Clasp調査、医療系学生の70%超が毎週ベッティング平台を利用

1000人を対象とした調査で、新たな連邦学生ローン上限の導入により資金調達の選択肢が狭まる中、多くの学生がベッティングやコンテンツ制作など従来型ではない収入源に頼っていることが分かった。

要約

Claspの調査によると、予測市場やベッティング平台を利用する医療系学生の70%超は、少なくとも週に数回これらを利用しており、学費や生活費の捻出を目的に一部の学生が従来型ではない資金確保手段へ向かっている実態が浮き彫りになった。6月16日から28日にかけてPollfishが実施した米国の医療系学生1000人対象の調査では、27%がベッティングまたは予測市場の平台を利用したことがあり、その利用者の73%が少なくとも週に数回利用し、15%は毎日賭けていると回答した。学生のベッティング利用者の約3分の2は、勝ち分を実際または将来的な学費資金とみなしており、24%は学費支払い計画の一部、43%は学費の助けになると答えた。報告書によると、69%は学費や生活費の足しにする追加収入を得るためにこうした平台の利用を始めた一方、収支がプラスだと答えたのは40%にとどまり、半数はほぼ損益分岐だった。主な平台としてDraftKings、Kalshi、FanDuel、Polymarketが挙がった。

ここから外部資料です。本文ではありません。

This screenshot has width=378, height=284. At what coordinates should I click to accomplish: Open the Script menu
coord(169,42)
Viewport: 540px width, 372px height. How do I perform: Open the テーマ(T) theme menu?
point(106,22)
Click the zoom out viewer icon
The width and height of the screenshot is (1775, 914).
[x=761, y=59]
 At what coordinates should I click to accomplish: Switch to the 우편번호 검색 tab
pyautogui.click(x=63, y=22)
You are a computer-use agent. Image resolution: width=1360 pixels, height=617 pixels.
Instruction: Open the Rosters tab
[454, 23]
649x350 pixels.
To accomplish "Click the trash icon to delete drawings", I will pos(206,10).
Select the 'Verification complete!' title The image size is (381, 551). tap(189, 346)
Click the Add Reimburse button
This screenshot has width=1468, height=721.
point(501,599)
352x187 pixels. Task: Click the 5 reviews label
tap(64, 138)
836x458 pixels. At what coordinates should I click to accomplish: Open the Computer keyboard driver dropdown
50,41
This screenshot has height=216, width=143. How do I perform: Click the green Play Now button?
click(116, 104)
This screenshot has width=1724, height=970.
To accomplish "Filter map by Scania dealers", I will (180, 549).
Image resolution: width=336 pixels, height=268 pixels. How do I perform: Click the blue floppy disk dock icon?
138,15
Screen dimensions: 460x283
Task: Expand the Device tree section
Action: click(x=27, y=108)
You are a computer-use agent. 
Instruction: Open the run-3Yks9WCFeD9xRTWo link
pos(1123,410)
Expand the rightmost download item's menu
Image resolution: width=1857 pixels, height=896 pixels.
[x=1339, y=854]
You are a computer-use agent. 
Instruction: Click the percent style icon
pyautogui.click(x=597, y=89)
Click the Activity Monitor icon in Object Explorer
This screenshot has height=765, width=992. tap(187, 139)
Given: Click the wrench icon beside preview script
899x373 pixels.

Claspはまた、回答者の56%が少なくとも1つの従来型ではない収入源に依存していると指摘した。具体的には、クレジットカードの多用、TikTokやYouTube、OnlyFans、Substackなどでのコンテンツ制作、AIデータラベリング、精子提供や卵子提供などである。今回の調査結果は、7月1日に新たな連邦大学院生向けローン上限が発効し、看護学および関連医療分野の学生の年間借入額が2万500ドルに制限され、法学や医学など専門職課程の学生に認められる最大5万ドルを下回る中で公表された。調査では、52%が新たな上限を知らず、自身の課程がより低い借入上限の対象であると認識していたのは32%にとどまった。Claspのテス・マイケルズ最高経営責任者は、学生はベッティングを娯楽ではなく学費戦略の一部として扱っているが、大半はかろうじて収支均衡にあるだけだと述べた。

用語解説
  • 予測市場: 将来の出来事の結果を巡って人々が投機するイベント連動型の取引市場。
  • AIデータラベリング: 人工知能モデルの学習に使うデータにタグ付けや分類を行う業務。
  • 借入上限: ローンプログラムを通じて学生が借りられる金額の上限。